[Start of section]

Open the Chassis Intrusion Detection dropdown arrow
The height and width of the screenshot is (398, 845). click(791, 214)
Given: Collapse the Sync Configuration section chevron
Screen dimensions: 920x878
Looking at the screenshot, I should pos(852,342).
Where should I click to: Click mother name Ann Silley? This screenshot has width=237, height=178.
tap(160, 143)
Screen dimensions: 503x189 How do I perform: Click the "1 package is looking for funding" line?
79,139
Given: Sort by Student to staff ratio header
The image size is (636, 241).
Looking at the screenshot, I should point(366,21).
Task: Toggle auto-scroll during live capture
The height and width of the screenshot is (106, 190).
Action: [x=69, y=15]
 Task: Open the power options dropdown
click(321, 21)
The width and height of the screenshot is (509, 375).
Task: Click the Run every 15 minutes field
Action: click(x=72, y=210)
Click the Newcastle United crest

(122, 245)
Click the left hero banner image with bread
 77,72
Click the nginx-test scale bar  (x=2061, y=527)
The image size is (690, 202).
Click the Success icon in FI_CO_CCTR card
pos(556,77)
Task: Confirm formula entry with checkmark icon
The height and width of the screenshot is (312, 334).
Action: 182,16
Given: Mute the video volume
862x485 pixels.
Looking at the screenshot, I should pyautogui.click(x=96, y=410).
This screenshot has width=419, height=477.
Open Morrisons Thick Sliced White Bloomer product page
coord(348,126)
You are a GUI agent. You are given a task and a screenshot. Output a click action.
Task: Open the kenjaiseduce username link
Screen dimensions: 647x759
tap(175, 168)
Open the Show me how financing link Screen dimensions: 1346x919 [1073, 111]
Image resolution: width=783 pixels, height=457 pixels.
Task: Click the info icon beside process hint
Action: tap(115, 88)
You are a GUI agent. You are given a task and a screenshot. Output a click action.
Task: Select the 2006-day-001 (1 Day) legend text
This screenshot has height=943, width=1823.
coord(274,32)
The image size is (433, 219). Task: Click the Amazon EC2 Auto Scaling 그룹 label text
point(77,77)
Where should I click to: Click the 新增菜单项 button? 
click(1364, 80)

[End of section]

### Exercise
The entries above must be written out again exactly as they are.

### Written solution
Open the Chassis Intrusion Detection dropdown arrow
The height and width of the screenshot is (398, 845). click(791, 214)
Given: Collapse the Sync Configuration section chevron
Screen dimensions: 920x878
Looking at the screenshot, I should pos(852,342).
Where should I click to: Click mother name Ann Silley? This screenshot has width=237, height=178.
tap(160, 143)
Screen dimensions: 503x189 How do I perform: Click the "1 package is looking for funding" line?
79,139
Given: Sort by Student to staff ratio header
The image size is (636, 241).
Looking at the screenshot, I should point(366,21).
Task: Toggle auto-scroll during live capture
The height and width of the screenshot is (106, 190).
Action: [x=69, y=15]
 Task: Open the power options dropdown
click(321, 21)
The width and height of the screenshot is (509, 375).
Task: Click the Run every 15 minutes field
Action: click(x=72, y=210)
Click the Newcastle United crest

(122, 245)
Click the left hero banner image with bread
 77,72
Click the nginx-test scale bar  (x=2061, y=527)
The image size is (690, 202).
Click the Success icon in FI_CO_CCTR card
pos(556,77)
Task: Confirm formula entry with checkmark icon
The height and width of the screenshot is (312, 334).
Action: 182,16
Given: Mute the video volume
862x485 pixels.
Looking at the screenshot, I should pyautogui.click(x=96, y=410).
This screenshot has width=419, height=477.
Open Morrisons Thick Sliced White Bloomer product page
coord(348,126)
You are a GUI agent. You are given a task and a screenshot. Output a click action.
Task: Open the kenjaiseduce username link
Screen dimensions: 647x759
tap(175, 168)
Open the Show me how financing link Screen dimensions: 1346x919 [1073, 111]
Image resolution: width=783 pixels, height=457 pixels.
Task: Click the info icon beside process hint
Action: tap(115, 88)
You are a GUI agent. You are given a task and a screenshot. Output a click action.
Task: Select the 2006-day-001 (1 Day) legend text
This screenshot has height=943, width=1823.
coord(274,32)
The image size is (433, 219). Task: Click the Amazon EC2 Auto Scaling 그룹 label text
point(77,77)
Where should I click to: Click the 新增菜单项 button? 
click(1364, 80)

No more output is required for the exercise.